Why Is There No Price Competition in a 22-Trillion-Won Market?
A renovation can be one of the biggest transactions in a person's life. And yet, in this 22-trillion-won market, price competition barely works. Every contractor measures and formats its quotes differently, so a consumer has no way to place two quotes side by side and compare them objectively. In that gap, surprise charges and defect disputes become routine.
The burden isn't the consumer's alone. Contractors, too, lose one to three days of opportunity cost on every single quote. The information asymmetry is burning both sides of the deal at once. With close colleagues, I decided to tackle this with standardization and AI.
The Core Is Separating Measurement From Estimation
The heart of the solution is to separate measurement from estimation. When an inspector measures a site once, a single mobile LiDAR scan automatically generates 73 inspection items, a 3D mesh, 200 photos, and a risk grade. The factual basis for a quote is no longer different for each person -- it is produced on top of one standard.
On that shared basis, five vetted contractors compete only on unit price and margin over the same item structure. The consumer compares five quotes side by side in a single meeting. It is what makes renovation, for the first time, a market you can compare.
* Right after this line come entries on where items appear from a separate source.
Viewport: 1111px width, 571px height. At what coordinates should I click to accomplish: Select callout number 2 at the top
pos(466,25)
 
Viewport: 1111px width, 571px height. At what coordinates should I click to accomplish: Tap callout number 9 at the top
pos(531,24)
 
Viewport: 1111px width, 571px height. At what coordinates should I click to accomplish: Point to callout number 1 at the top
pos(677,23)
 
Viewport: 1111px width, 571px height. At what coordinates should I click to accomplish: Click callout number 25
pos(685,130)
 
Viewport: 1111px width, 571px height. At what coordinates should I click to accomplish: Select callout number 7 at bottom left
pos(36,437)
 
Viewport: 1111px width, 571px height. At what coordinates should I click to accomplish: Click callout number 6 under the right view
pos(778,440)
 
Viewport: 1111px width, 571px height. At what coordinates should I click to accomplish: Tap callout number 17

The Core of AX Is Building a Common Basis for Comparison
A principle I've stressed throughout my AX consulting repeats itself here. In a market with information asymmetry, the way to win is not better sales but building the common basis that makes comparison possible in the first place. The role of AI is exactly this: to generate that standard layer automatically from a single scan.
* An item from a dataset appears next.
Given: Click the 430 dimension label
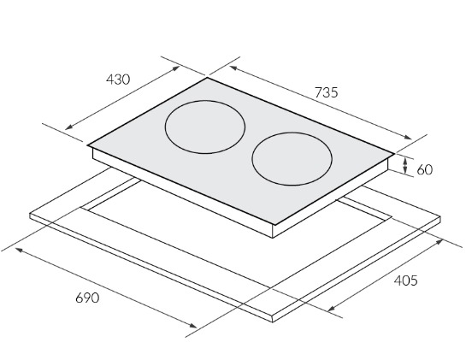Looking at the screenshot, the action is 118,80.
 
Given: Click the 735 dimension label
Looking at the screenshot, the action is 327,92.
When you structure the ambiguous, hands-on judgment work into a machine-readable, identical item system, competition and comparison finally become possible on top of it. The principle I've preached in consulting -- this time I'm testing it myself, as a founder.
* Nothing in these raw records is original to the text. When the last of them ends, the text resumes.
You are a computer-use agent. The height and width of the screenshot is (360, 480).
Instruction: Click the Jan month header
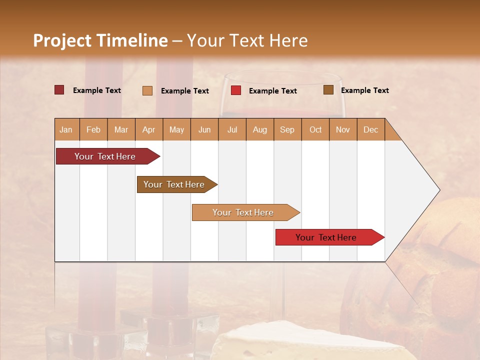point(66,130)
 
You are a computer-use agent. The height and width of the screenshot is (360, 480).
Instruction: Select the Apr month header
point(149,130)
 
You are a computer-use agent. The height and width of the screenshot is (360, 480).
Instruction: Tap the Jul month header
point(232,130)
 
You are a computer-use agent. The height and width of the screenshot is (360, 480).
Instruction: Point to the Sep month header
point(287,130)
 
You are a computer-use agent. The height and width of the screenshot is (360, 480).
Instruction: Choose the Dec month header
point(370,130)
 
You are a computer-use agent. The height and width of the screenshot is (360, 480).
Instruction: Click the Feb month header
point(94,130)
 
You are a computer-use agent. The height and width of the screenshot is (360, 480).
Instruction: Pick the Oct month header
point(316,130)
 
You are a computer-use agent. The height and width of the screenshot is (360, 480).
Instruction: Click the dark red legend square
point(60,90)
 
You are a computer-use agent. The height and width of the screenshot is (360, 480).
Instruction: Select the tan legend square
point(148,90)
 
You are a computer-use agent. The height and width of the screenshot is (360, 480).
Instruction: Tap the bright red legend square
point(236,90)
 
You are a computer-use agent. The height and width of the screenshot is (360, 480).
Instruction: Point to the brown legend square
point(328,90)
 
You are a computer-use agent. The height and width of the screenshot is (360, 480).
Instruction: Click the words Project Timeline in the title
point(100,40)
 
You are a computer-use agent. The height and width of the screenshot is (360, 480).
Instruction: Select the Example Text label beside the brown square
point(364,90)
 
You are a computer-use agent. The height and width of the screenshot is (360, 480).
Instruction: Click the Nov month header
point(343,130)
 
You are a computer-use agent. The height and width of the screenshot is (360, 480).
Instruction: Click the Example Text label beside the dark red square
point(97,90)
Built 100% With Vibe Coding, From the MVP On
The way we build is AI-native, too. From the MVP on, we are writing 100% of the code with Vibe Coding. The person sets the goals and the judgment criteria; execution is left to AI. That is how even a team that isn't large can push a real product forward.
We are currently running an alpha and raising a seed round. There is still much to prove, but the direction is clear: to turn a market locked in information asymmetry into one you can compare -- for the first time -- through standardization and AI.